Subject having received at any time injection with a slowly resorbable filling product (polylactic acid, calcium hydroxyapatite, combinations of hyaluronic acid (HA) and hypromellose, HA and dextran microbeads or HA and TriCalcium Phosphate (TCP), ...) or with a non-resorbable permanent filling product (polyacrylamide, silicone, combination of methacrylic polymers and collagen, polymer particles, ...)
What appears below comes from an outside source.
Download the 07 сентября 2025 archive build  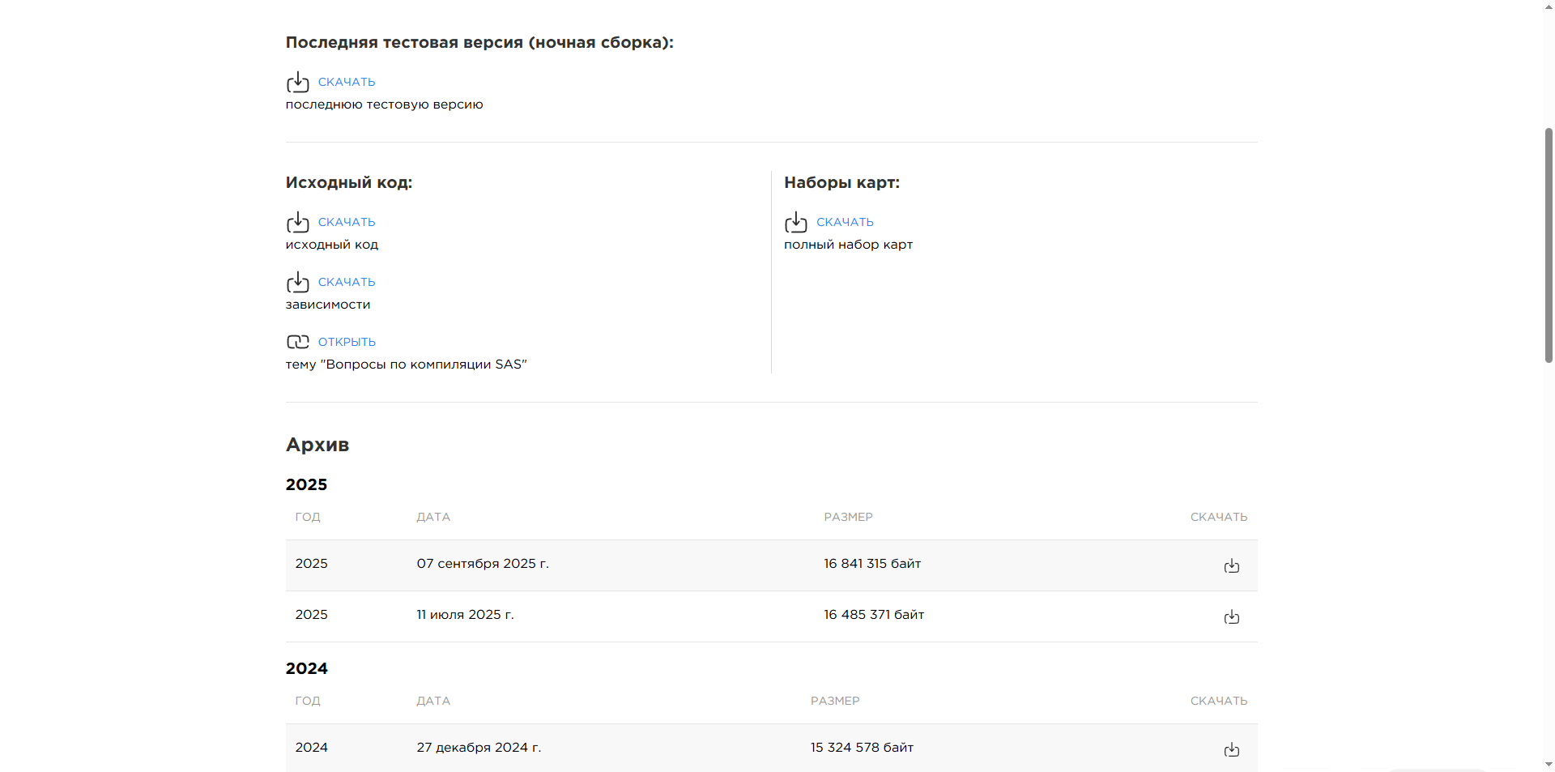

Subject who received oral surgery (e.g. tooth extraction, orthodontia or implantation) within 6 weeks prior to screening visit or who plans to undergo any of these procedures during the study
Severe midface volume loss or severity of wrinkles or folds requiring other treatments
Previous tissue revitalization with neurotoxin, laser or light, mesotherapy, chemical peeling, or dermabrasion below the zygomatic arch within 6 months
Previous tissue augmenting therapy or, contouring, or fat injection in the facial area
Subject with a tattoo, a scar, moles or anything on the studied zones which might interfere with the evaluation
Subject having received injection with a resorbable filling product (eg, hyaluronic acid, collagen) below the inferior orbital rim within the past 12 months prior to screening visit
History of allergy to lidocaine or local anaesthesia of amide compounds
Suffering from inflammatory and/or infectious cutaneous disorders in or near the studied zones (herpes, acne, mycosis, papilloma...)
Body mass index BMI<18 or >30 kg/m2
Smoker with >10 pack-year history within the past year
Using any new over-the-counter or prescription oral or topical, anti-wrinkle products within 30 days before enrolment or is planning to begin using such products during the study. (Subjects who have been on a regimen of such products for at least 30 days are eligible for the study if they intend to continue their regimen throughout the study)
History of or active autoimmune disease/immune deficiency
Prone to hypertrophic scars
History of allergy to hyaluronic acid or any of the product's components
Known case of porphyria
Pregnancy or lactation
Taking medications and/or substances known to increase coagulation time (e.g., aspirin, ibuprofen, or herbal supplements) 10 days prior to treatment
Have a condition or be in a situation that, in the physician's opinion, may put the subject at significant risk, may confound the study results, or may interfere significantly with the subject's participation in the study
Untreated epilepsy
Hypersensitivity to gram positive bacterial proteins as hyaluronic acid is produced by Streptococcus type bacteria.